In the last decades, obstructive sleep apnea (OSA) has gained substantial attention due to the high prevalence and multiple consequences not limited to sleep quality and quality of life (1). Particularly, the cardiovascular impact of OSA has been consistently suggested by multiple, basic (2), translational (2) and clinical studies (3-10). However, because OSA is at least twice more common in men than in women (11) much of this evidence comprised basically only men or a small proportion of women that prevented us to have substantial data stratified by sex. However, considering the current burden of OSA (12), the amount of women with significant OSA is by far relevant. Therefore, there is an obvious interest in exploring whether the cardiovascular impact of OSA is potentially true regardless of gender. This notion has been extensively explored in other cardiovascular research areas, and not surprisingly has been recently addressed in the sleep medicine field.
One of the examples of sex-related impact of OSA on cardiovascular diseases came out from the Victoria Sleep Cohort study (13), an adult cohort designed to assess the prevalence and natural history of OSA in residents of Vitoria-Gasteiz, Spain. In this study, Cano-Pumarega and colleagues explored the association of untreated OSA and incident stage 2 hypertension (blood pressure ≥160/100 mmHg) based on gender differences in 1,155 normotensive subjects (650 of them women, 56%) at baseline. The presence of moderate to severe OSA was higher in men than in women (18.6% vs. 8.6%). After a mean follow-up of 7.5 years, the authors found that 23% of the hypertensive patients developed stage 2 hypertension and they found a significant difference between men and women (13.7% vs. 3.2%, P<0.001). A respiratory disturbance index (RDI) ≥14/h (comprising moderate and severe OSA) was independently associated with incident stage 2 hypertension in men (OR 2.54, 95% CI: 1.09‡5.95) but not in women. Interestingly, no significant association was observed in the baseline RDI between the subjects who developed stage 1 hypertension and the subjects who remained normotensive.

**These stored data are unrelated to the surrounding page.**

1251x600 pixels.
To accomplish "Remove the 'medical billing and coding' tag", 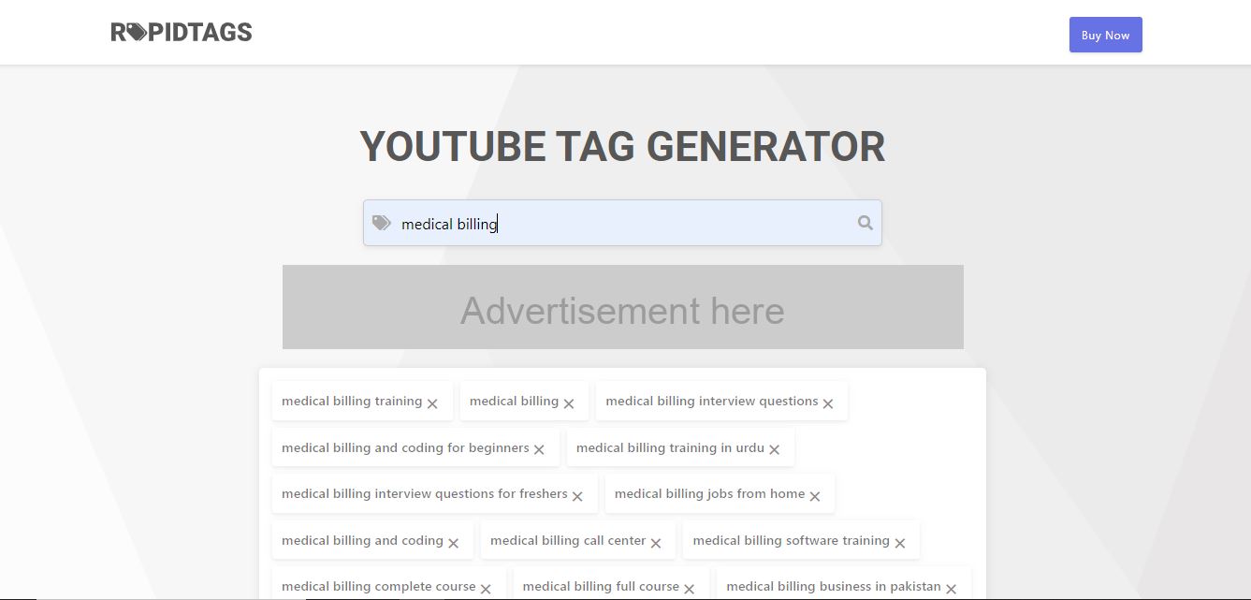I will pyautogui.click(x=454, y=541).
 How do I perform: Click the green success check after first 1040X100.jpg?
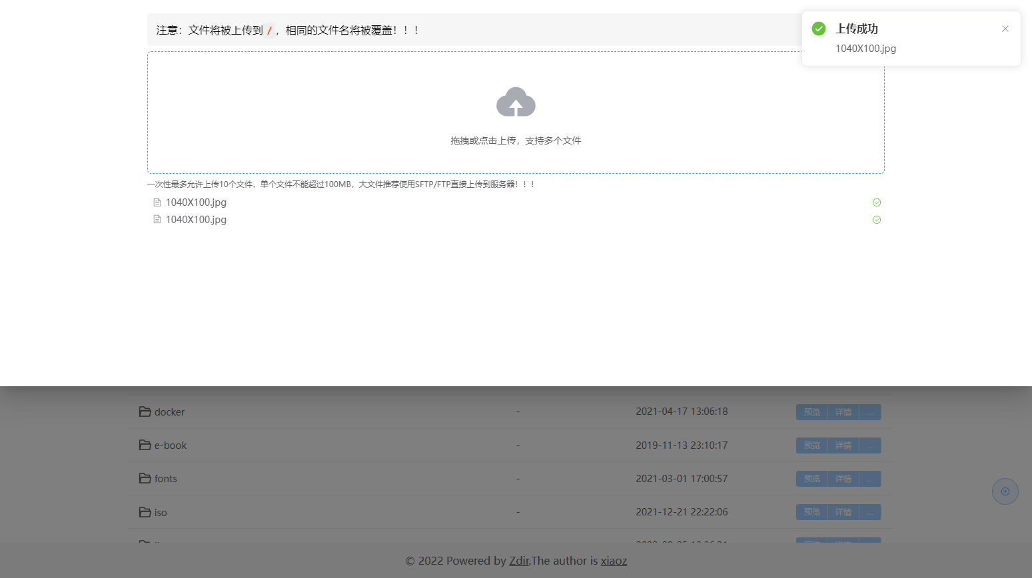click(876, 202)
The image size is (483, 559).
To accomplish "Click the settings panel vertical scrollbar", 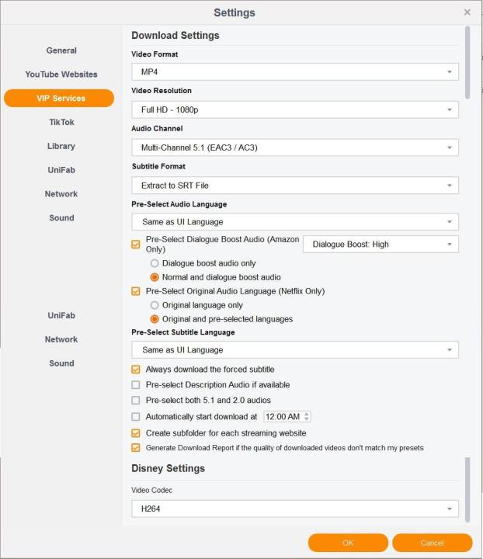I will tap(467, 62).
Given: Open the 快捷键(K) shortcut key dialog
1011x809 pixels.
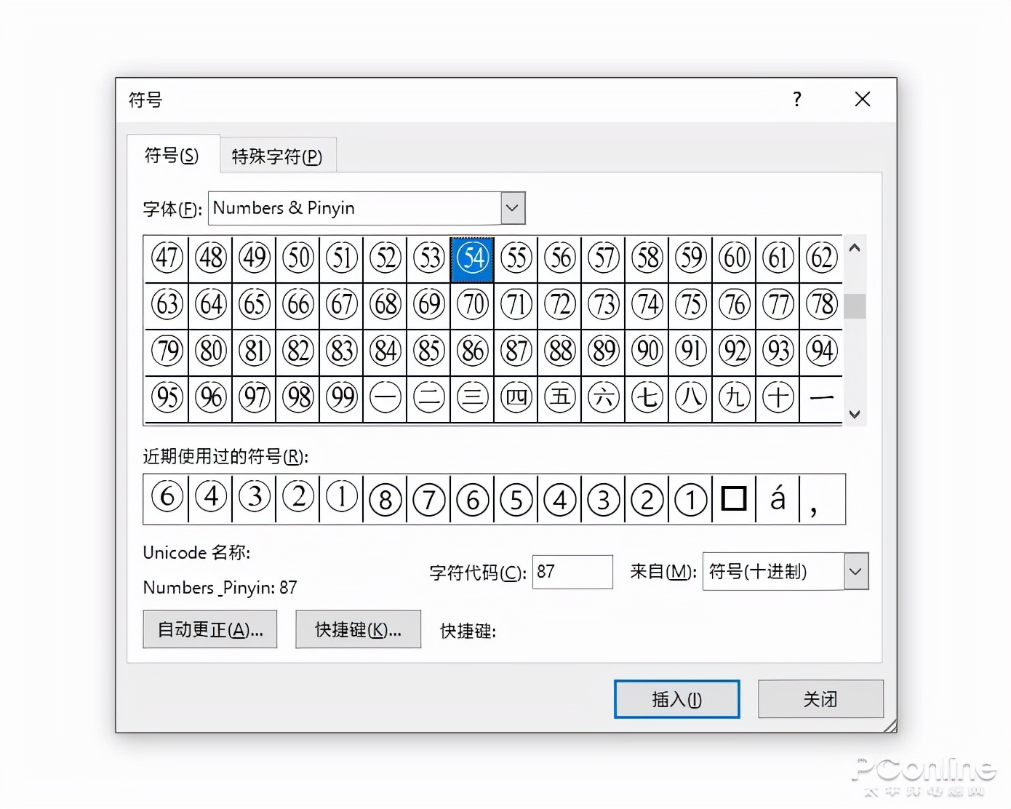Looking at the screenshot, I should (358, 629).
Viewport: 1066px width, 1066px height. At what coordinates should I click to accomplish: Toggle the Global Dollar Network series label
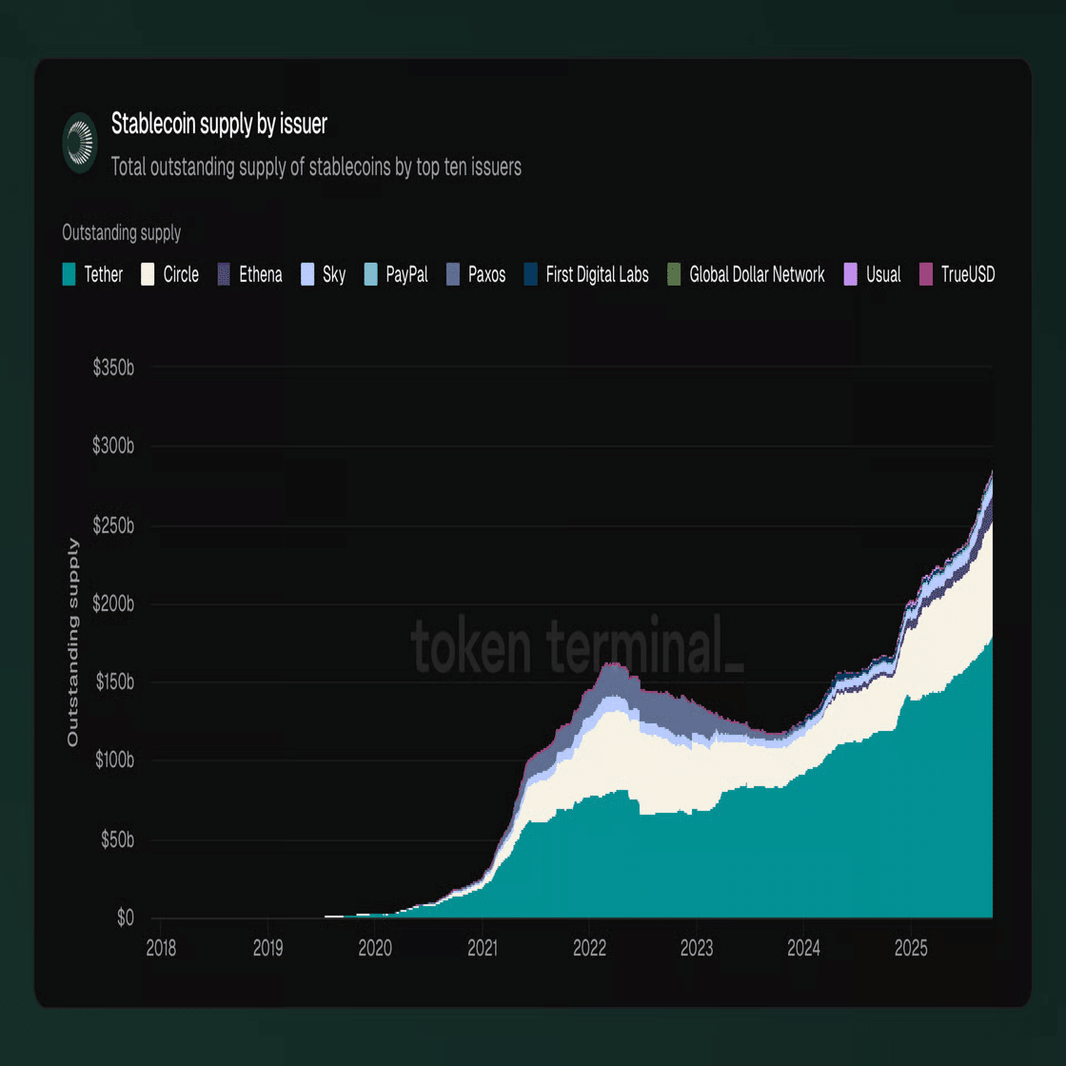click(757, 275)
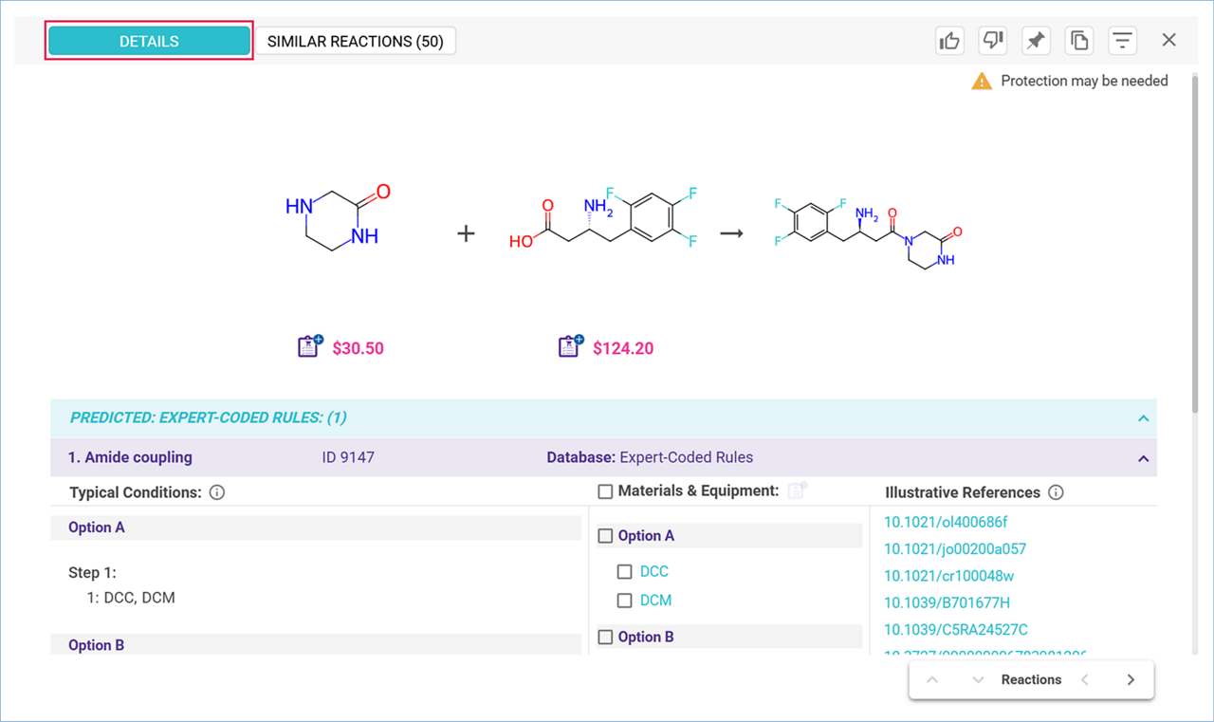Screen dimensions: 1214x722
Task: Collapse the Predicted Expert-Coded Rules section
Action: (x=1143, y=418)
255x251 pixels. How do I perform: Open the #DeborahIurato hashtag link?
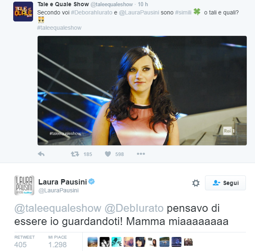coord(92,12)
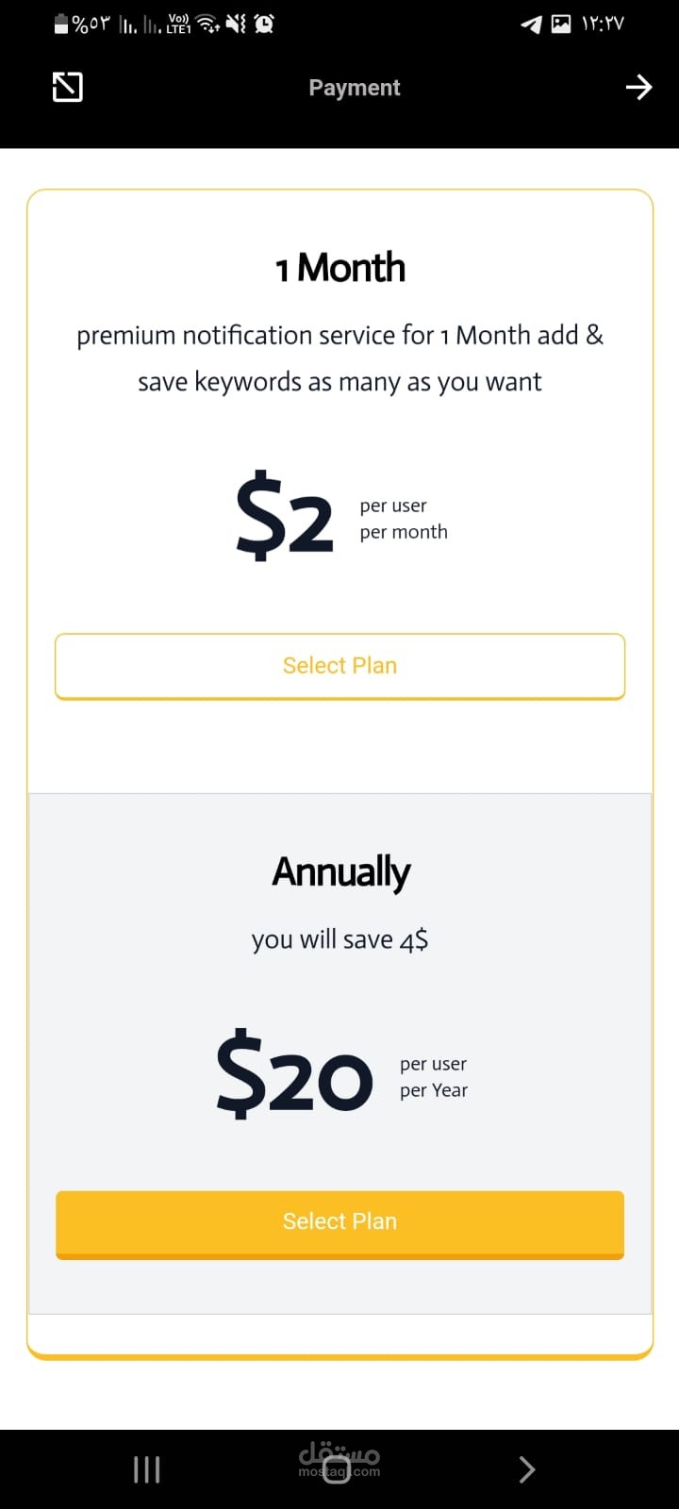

How to interpret these provocative and interesting prospective findings? Are women really protected from the cardiovascular effects of OSA, including clinical, relevant hypertension? Or the relative small sample of moderate to severe OSA women (n=48) may prevent us any definitive conclusion? Supporting the last, the OR for women with OSA to develop stage 2 hypertension was not so different from men (2.14, 95% CI: 0.40–11.36).
Putting the Victoria Sleep Cohort in context (Table 1), the next question is: how consistent are these results in comparison to recent evidence addressing surrogate markers, intermediary pathways and cardiovascular events in women with OSA? As described on Table 1, there are more questions than answers regarding this important research area. However, it is important to note that the majority of the evidence suggests that the presence of OSA in women were associated with significant impairment in arterial stiffness, coronary calcium, and higher cardiovascular risk (Table 1). Some of these studies pointed to the opposite direction: only women with OSA but not men are on risk! For instance, Faulx et al. found that the impact of OSA on endothelial function was only significant in women (16).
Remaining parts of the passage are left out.